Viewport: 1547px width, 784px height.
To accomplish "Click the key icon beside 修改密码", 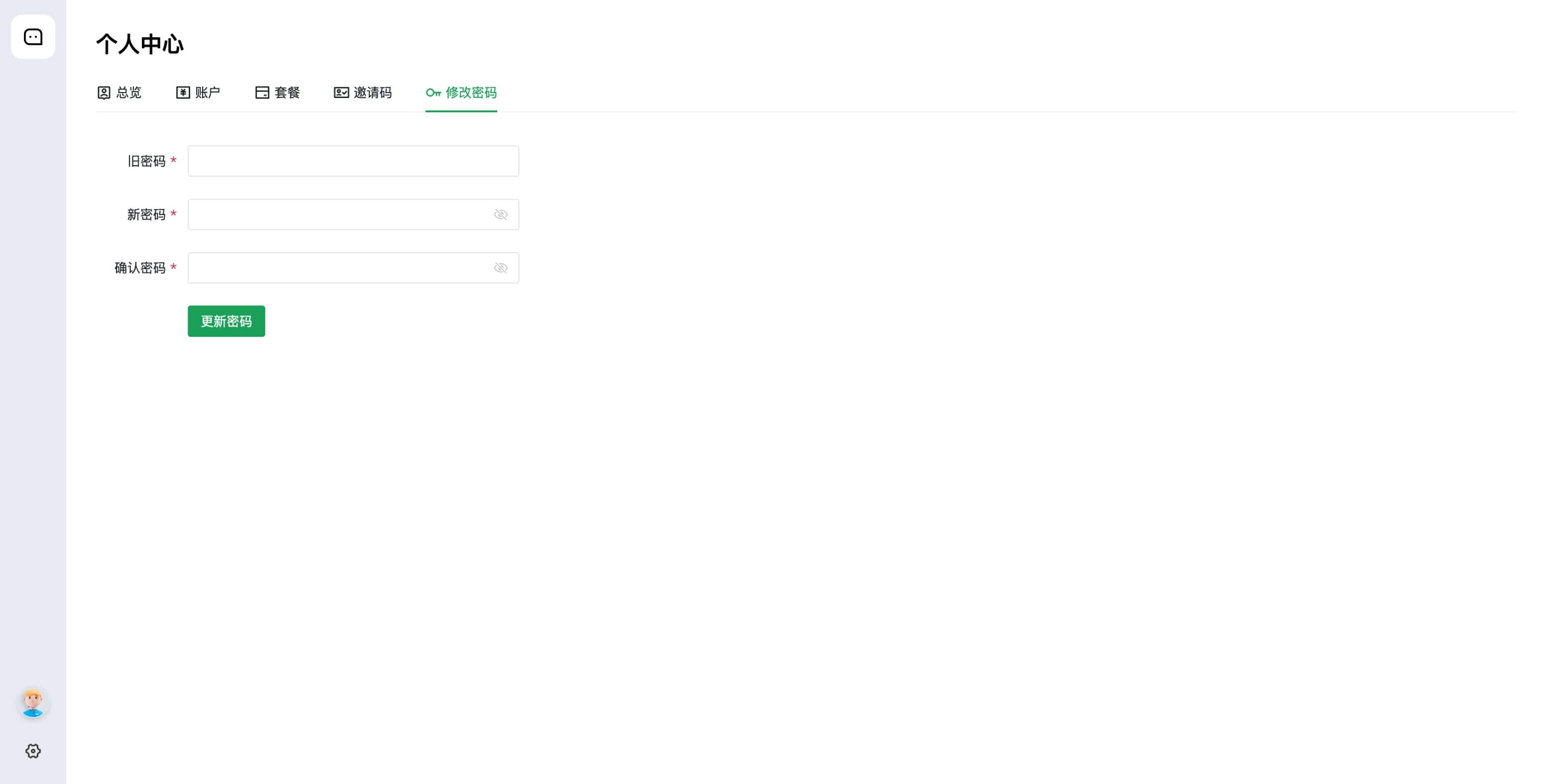I will [434, 93].
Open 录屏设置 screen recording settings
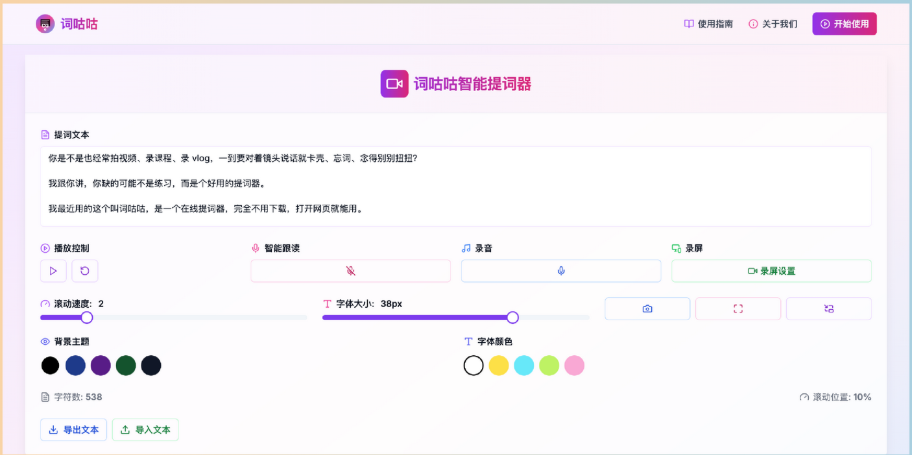This screenshot has width=912, height=455. (771, 271)
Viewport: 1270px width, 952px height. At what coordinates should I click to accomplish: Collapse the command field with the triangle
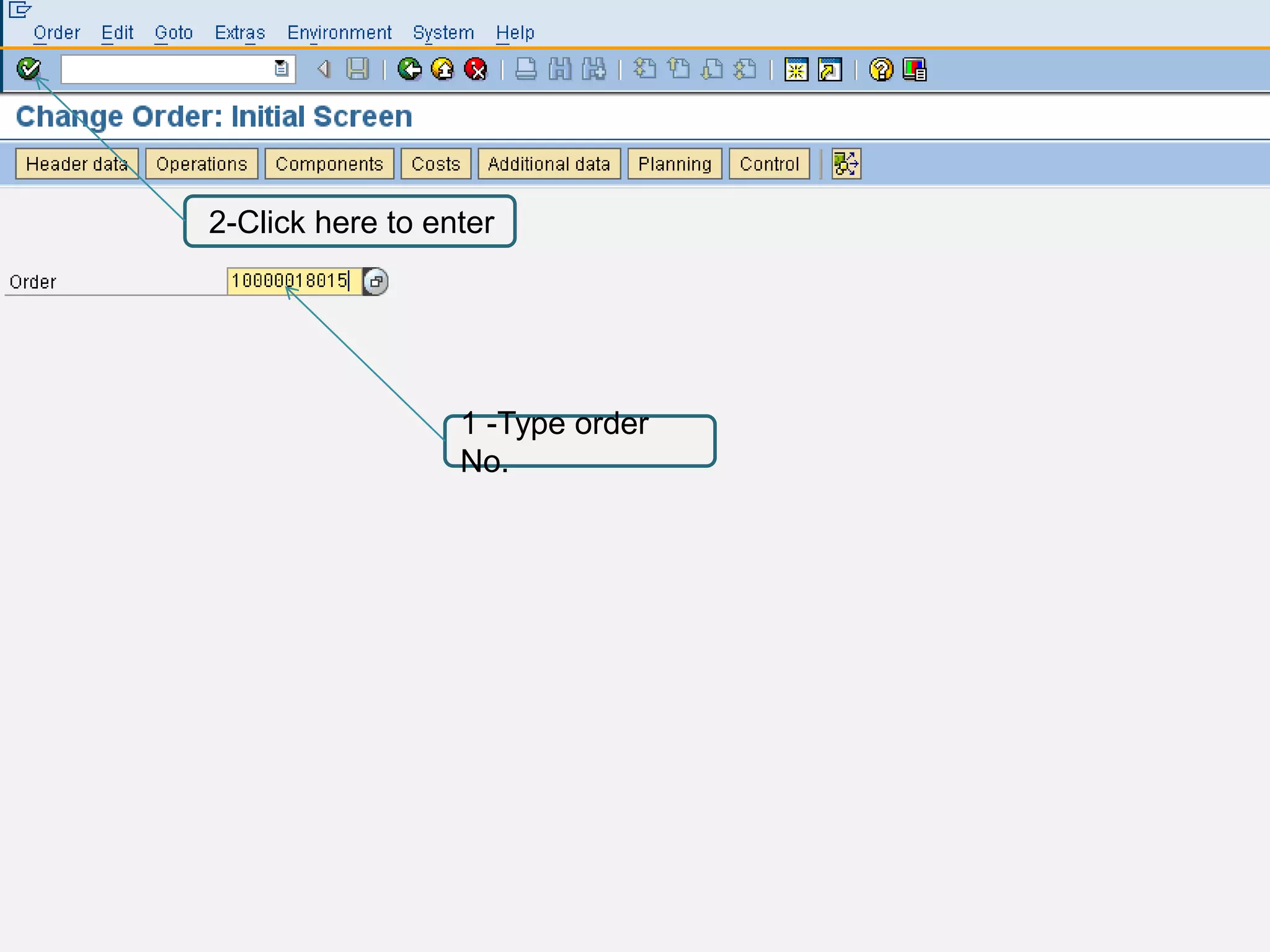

» DIRECTIVE
Reproduce word for word the stretch from the line containing "Open 录屏设置 screen recording settings" through the end of the entries, leaving the pictures out of your answer.

» RESULT OF THIS TASK
Open 录屏设置 screen recording settings
This screenshot has width=912, height=455. (771, 271)
Viewport: 1270px width, 952px height. At what coordinates should I click to accomplish: Collapse the command field with the triangle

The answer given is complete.